The New Normal.

SO it's been a minute since my last blog post, and while a lot has changed, it certainly hasn't gone fully undocumented (if you follow me on Social Media, anyways). It may have taken me damn near 9 months to activate, but things are settling into a new normal per say, and I have to say that I'm quite enjoying it.


Probably the biggest change and switch centers around my transfer. In the beginning of August, I formally put in a request to transfer to a different location, after thinking about it and plotting it out for damn near a year. My nervousness for change and unexpected territory kept me from formally making a change for a long time, but I knew if I didn't at least try it, I never would. The best part is that it worked out for the best, and at the beginning of September, I made the change to the CarMax location in Pleasanton, roughly 40 minutes from home. It's a bit closer than the hour commute I made previously, but commute not withstanding, it's been a nice relief for me in a new environment with a new team. I've learned a great deal and have managed to feel quite at home rather quickly, which makes me feel as though I'm doing something right. I've been able to re-affirm the decisions I've made to myself, in that I'm figuring out this career thing and making the appropriate moves to put myself in the appropriate places. It does help to have a pretty kick-ass team, if I can say so myself.

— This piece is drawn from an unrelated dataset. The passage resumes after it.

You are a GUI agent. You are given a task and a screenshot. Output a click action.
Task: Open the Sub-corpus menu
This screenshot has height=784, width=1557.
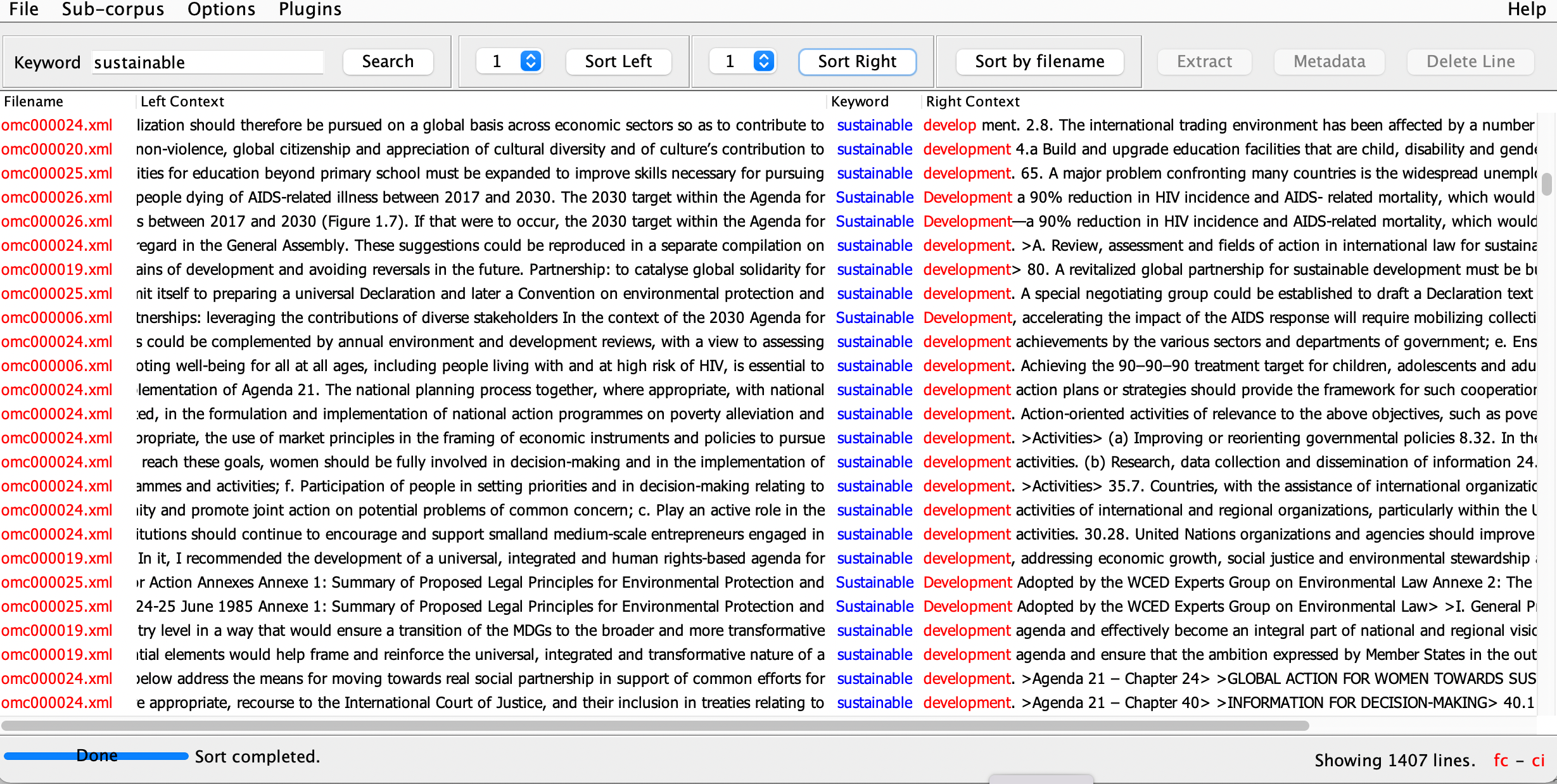coord(113,9)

I took a visit today to the CarMax I started at, in Sacramento, to visit people and check-in, if you will. For the first time, I truly felt more like a visitor, which honestly isn't a bad thing at all. For so long I felt a sense of comfort and complacency, which I felt started to stifle my growth a great deal. The challenges were long gone and it was easy to skate by, even with throwing in wrenches and road blocks. Walking around and talking to people today, it felt nice to catch up and share the journey I've embarked on, and to receive tons of support from my peers felt really nice.



Probably the biggest -- and best -- part of this new normal is my overall mental health. For so long I struggled with anxiety in all varieties and varying stages of depression, most of which I've handled to the best of my ability. A simple change in environment and change of pace has done more wonders than I can even explain in words. Gone are the constant feelings of heaviness and lost, replaced with feelings of accomplishment and growing self-worth. I look forward to working with my peers and working towards the next goal together. I like the interactions with people again. When I hear "I appreciate you" now, it isn't mentally met with "You're just saying that for [insert reason here]" anymore. Now, it comes with "Thanks for that, I appreciate you as well." The weight that walked on my shoulders day in and day out is pretty amazing.

A good chunk of that mental health is being able to leave work AT WORK when I clock out for the day. I started to feel like I was always at work whenever I would leave, to the point where the work/life balance line was severely blurred at times. That isn't meant to be a bad thing, as I've always made myself available whenever needed, but there were times where I felt like I could never turn the work side of me OFF when I would leave work for the day/evening. There was no sense of detachment, no sense of disconnect. Now, when I leave work, I'm thinking about what I'm gonna do when I get home, or mapping out my next day off and what that will entail. I can think about my friends again and communicating with them -- something I'm STILL working on, don't you worry -- or I can plan out trips and life events again. I can actually think about dating again, or think about my next local adventure. My mind is actually clear for a change, and I'm not just saying it to make myself believe it. Quite honestly, that's the one thing that I've had to learn to adjust to.



I looked back on a post I made here at the start of 2018, where I outlined a few ideals for myself. It feels great to have checked off a couple on that list. Moving forward into this new normal has been a great reminder to myself that I need to continue to do the things important to me, and make the changes that are necessary and important. It's been nice to be able to just be myself, and re-figure that out again. Whatever that entails, I'm excited to see it again.